In the first instance, the unit will contain theoretical content appropriate to multiple farm animal species but with a specific focus on practical assessment of dairy cattle. It is intended that additional ‘bolt-on’ practical courses will later be made available for other species.

Attainment of this module is suitable as a stand-alone professional development course or as a component of a wider qualification for those intending to go on to other further study.

The aims of this unit are: To develop candidates’ understanding of the fundamental concepts and applications of outcomes-based farm animal welfare assessment.

Intended learning outcomes

• Explain the various competing definitions and models of animal welfare and critique the methods used to measure it.

• Understand and communicate the rationale for the development of outcomes-based welfare measures, the scientific basis for determining appropriate measures (including critical appraisal of their use).

• Demonstrate an appropriate understanding of welfare outcomes and their application to regulatory law and farm assurance standards.

• Describe the statistical basis and evaluation of repeatability and reliability, and their importance in the appraisal of welfare.

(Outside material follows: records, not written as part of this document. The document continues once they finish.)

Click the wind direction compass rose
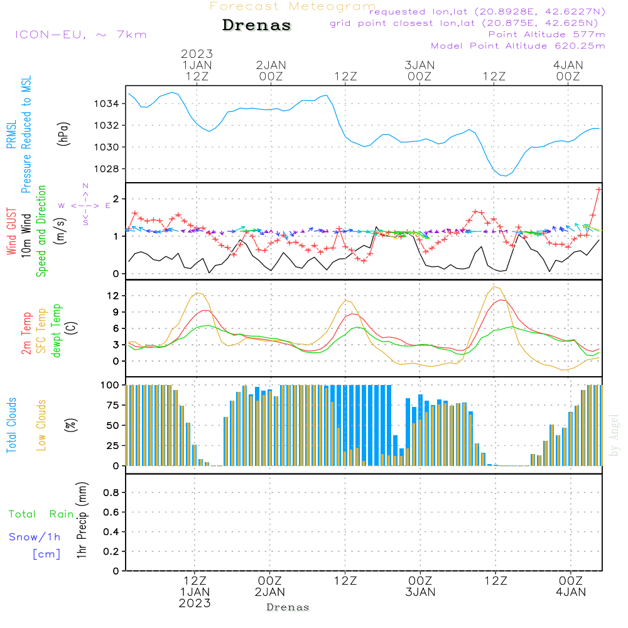[x=85, y=205]
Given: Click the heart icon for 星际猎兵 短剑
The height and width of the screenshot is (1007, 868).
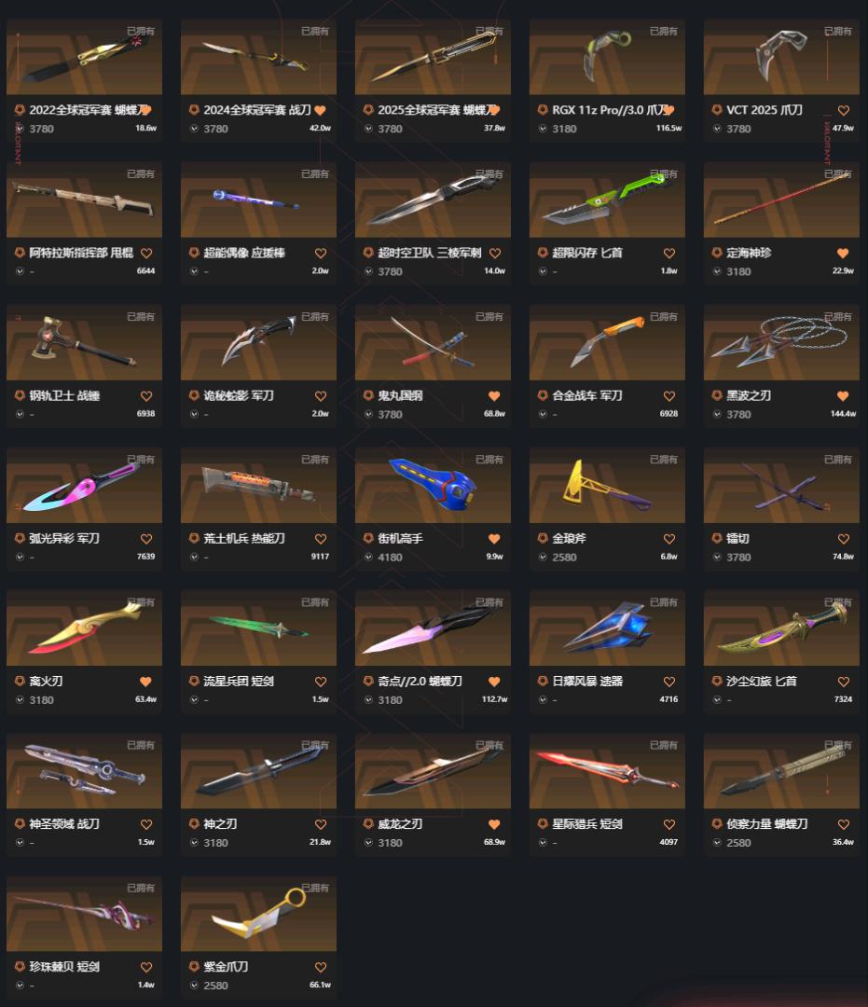Looking at the screenshot, I should tap(669, 824).
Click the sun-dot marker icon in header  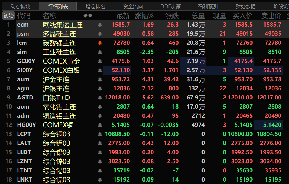88,16
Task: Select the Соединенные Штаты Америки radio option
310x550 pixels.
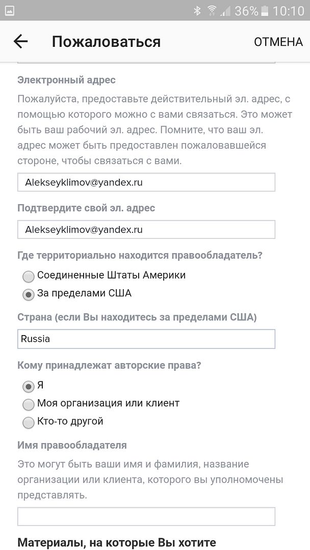Action: pyautogui.click(x=29, y=277)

• In the context of UKAS farm assurance, relate the role and limitations of the professional assessor in providing feedback, information and facilitating change to scheme members.

• Demonstrate competence in deploying selected measures to assess the welfare of dairy cattle.

Teaching details

Students will be provided with academic content and instruction on the process by which to construct the reflective essays, initially via e-learning materials. E-learning materials will include Powerpoint-based lectures with audio content, written guidance, a reading list and interactive tutorials hosted within a dedicated course on a web-based platform (Blackboard) (or available in CD format). Students will also have access to dedicated academic support via email and telephone. The small group teaching will provide consolidation, supplementary seminars, peer group exercises and practical training sessions.

Assessment Details

Candidates will submit two 1500 word reflective essays, each constituting 50% of the assessment. The essays will outline the scientific, ethical and legislative background to outcomes-based welfare assessment and will identify and reflect on limitations, conflicts and dilemmas associated with it. The first essay will focus on the context of practical implementation; the second on effective communication of assessment to producers and colleagues. In both essays, candidates will relate their learning to their own professional experience of welfare assessment with appropriate examples.

Following satisfactory completion of self-guided online training materials and attendance at a practical training session, candidates will be required to demonstrate competence in assessing key welfare indicators via online assessments.

Reading and References

Appleby, M. and Hughes, B. (1997). Animal Welfare. CAB International. Wallingford, UK.

Grandin, T. (2010) Improving Animal Welfare: A Practical Approach. CAB International. Wallingford, UK.

Welfare Quality Assessment Protocol for cattle. http://www.welfarequality.net/everyone/45630/9/0/22

Keeling, L. (ed) (2009). An overview of the development of the Welfare Quality Project Assessment Schemes. http://www.welfarequality.net/everyone/43220/7/0/22

Main, D. et al (2007). Formal animal-based welfare assessment in UK certification schemes. Animal Welfare 16, 233-236.

Main, D. et al (2012) Welfare outcomes assessment in laying hen farm assurance schemes. Animal Welfare 21, 389-396.